Dataset

☆ ☆ ☆ ☆

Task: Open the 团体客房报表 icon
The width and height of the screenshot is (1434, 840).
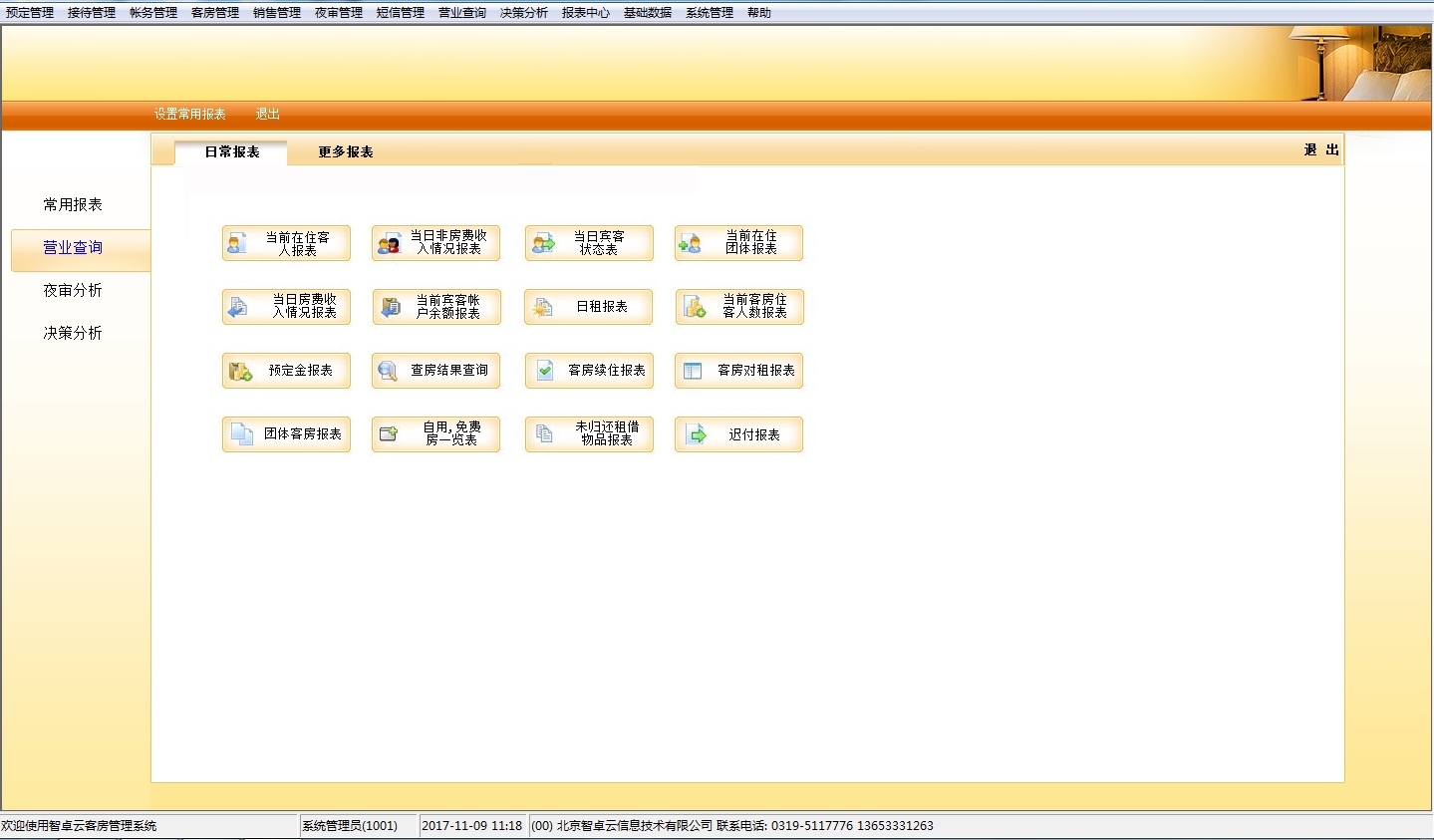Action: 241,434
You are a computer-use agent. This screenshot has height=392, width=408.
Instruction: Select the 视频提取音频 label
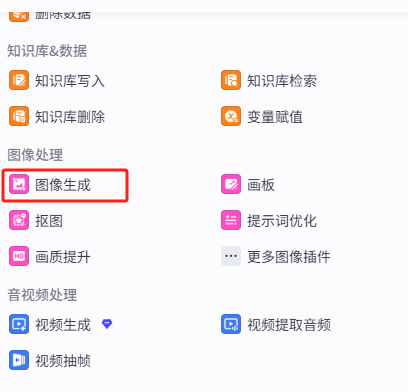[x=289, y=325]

☆ ☆ ☆ ☆

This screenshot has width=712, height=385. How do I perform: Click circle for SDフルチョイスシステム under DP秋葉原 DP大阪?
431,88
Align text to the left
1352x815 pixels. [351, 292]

☆ ☆ ☆ ☆

Exercise details
Recast the stretch from the line containing "You are a computer-use" through the line containing "[x=289, y=325]" as a numbered list, skipping blank lines and leaving the pictures out.

Solution to this exercise
1. You are a computer-use agent. This screenshot has height=392, width=408.
2. Instruction: Select the 视频提取音频 label
3. [x=289, y=325]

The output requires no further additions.